__TASK BRIEF__. Your answer should be the exact lines of the data below from the one containing "Click the << collapse icon in top right" through the one containing "Given: Open the Time Machine backup volume"; please include nothing else.

- - - - -

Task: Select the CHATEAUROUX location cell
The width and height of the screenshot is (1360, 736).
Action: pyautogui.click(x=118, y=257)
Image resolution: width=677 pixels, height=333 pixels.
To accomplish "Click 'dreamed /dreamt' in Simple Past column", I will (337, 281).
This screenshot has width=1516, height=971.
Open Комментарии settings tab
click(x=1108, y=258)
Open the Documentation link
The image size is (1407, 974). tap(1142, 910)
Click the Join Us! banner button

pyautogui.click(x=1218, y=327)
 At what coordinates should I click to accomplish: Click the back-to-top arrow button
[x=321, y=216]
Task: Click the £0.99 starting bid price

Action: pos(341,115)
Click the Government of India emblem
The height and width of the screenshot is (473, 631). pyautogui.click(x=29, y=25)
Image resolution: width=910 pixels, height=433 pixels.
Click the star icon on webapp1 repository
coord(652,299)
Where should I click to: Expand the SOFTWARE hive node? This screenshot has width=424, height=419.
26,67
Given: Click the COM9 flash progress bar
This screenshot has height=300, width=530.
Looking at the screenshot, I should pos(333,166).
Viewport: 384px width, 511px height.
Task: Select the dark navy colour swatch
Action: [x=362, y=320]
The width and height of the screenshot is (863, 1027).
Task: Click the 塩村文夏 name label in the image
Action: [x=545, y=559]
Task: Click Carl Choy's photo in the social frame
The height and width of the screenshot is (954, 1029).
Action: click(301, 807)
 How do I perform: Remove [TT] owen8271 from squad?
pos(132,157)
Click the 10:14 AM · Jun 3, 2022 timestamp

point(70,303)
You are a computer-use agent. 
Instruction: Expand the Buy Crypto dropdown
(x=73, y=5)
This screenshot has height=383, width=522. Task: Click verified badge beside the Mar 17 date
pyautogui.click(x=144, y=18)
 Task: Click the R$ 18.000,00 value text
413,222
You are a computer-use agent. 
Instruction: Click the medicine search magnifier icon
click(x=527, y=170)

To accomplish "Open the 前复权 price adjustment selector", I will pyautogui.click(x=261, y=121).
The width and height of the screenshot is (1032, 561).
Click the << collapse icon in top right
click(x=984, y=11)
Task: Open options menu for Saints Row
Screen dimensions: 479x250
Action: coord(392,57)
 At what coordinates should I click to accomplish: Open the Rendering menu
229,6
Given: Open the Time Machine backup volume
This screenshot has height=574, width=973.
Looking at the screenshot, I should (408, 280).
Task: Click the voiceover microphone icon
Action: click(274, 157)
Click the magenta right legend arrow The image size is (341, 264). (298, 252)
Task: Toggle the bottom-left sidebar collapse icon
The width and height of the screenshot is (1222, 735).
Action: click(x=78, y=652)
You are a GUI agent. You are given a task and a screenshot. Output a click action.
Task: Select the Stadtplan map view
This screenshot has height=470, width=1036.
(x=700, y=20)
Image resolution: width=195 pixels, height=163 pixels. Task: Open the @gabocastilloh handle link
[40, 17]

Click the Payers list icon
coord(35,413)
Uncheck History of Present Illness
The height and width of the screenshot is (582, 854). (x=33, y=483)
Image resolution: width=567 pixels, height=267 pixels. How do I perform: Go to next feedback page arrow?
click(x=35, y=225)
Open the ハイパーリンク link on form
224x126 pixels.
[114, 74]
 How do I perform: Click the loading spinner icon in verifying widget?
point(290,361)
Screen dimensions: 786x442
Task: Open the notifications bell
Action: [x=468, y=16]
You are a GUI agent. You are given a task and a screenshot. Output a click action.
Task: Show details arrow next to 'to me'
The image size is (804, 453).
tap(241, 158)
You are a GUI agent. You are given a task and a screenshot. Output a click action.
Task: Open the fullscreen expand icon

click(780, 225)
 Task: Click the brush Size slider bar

- - - - -

__WRITTEN SOLUTION__.
Click the << collapse icon in top right
click(x=984, y=11)
Task: Open options menu for Saints Row
Screen dimensions: 479x250
Action: coord(392,57)
 At what coordinates should I click to accomplish: Open the Rendering menu
229,6
Given: Open the Time Machine backup volume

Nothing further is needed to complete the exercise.